Stored records
+++
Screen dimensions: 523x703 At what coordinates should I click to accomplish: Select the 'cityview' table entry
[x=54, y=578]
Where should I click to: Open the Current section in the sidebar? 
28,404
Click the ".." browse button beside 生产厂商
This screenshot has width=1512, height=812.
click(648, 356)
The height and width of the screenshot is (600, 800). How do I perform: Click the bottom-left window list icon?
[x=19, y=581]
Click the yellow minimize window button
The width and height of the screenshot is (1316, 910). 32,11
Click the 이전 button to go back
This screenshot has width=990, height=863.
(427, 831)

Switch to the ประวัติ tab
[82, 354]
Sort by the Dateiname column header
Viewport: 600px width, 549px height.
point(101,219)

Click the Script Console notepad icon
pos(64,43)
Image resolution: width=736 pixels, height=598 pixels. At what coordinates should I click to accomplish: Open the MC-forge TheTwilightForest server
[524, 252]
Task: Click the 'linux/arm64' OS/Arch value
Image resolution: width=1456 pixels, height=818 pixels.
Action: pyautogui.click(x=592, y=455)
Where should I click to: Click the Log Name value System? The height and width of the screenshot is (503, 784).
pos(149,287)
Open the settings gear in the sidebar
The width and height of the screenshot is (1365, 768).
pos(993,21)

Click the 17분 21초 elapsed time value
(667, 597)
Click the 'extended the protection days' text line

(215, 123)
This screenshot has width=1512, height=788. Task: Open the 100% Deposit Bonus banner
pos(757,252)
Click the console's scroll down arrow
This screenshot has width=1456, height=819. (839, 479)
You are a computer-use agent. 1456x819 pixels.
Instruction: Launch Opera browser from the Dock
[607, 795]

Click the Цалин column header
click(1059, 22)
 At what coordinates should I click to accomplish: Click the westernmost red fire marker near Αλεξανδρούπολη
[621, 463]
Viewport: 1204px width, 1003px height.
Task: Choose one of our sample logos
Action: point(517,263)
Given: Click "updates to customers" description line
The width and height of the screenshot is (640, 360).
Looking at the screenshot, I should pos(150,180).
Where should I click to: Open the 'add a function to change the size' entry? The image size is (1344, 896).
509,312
+++
* [Problem requirements] Can you reproduce the lines of the records word for word, starting with the line that contains "You are a computer-use" and continuing through the end of the records?

* [Solved exercise]
You are a computer-use agent. 1456x819 pixels.
Instruction: Launch Opera browser from the Dock
[607, 795]

Click the Цалин column header
click(1059, 22)
 At what coordinates should I click to accomplish: Click the westernmost red fire marker near Αλεξανδρούπολη
[621, 463]
Viewport: 1204px width, 1003px height.
Task: Choose one of our sample logos
Action: point(517,263)
Given: Click "updates to customers" description line
The width and height of the screenshot is (640, 360).
Looking at the screenshot, I should pos(150,180).
Where should I click to: Open the 'add a function to change the size' entry? The image size is (1344, 896).
509,312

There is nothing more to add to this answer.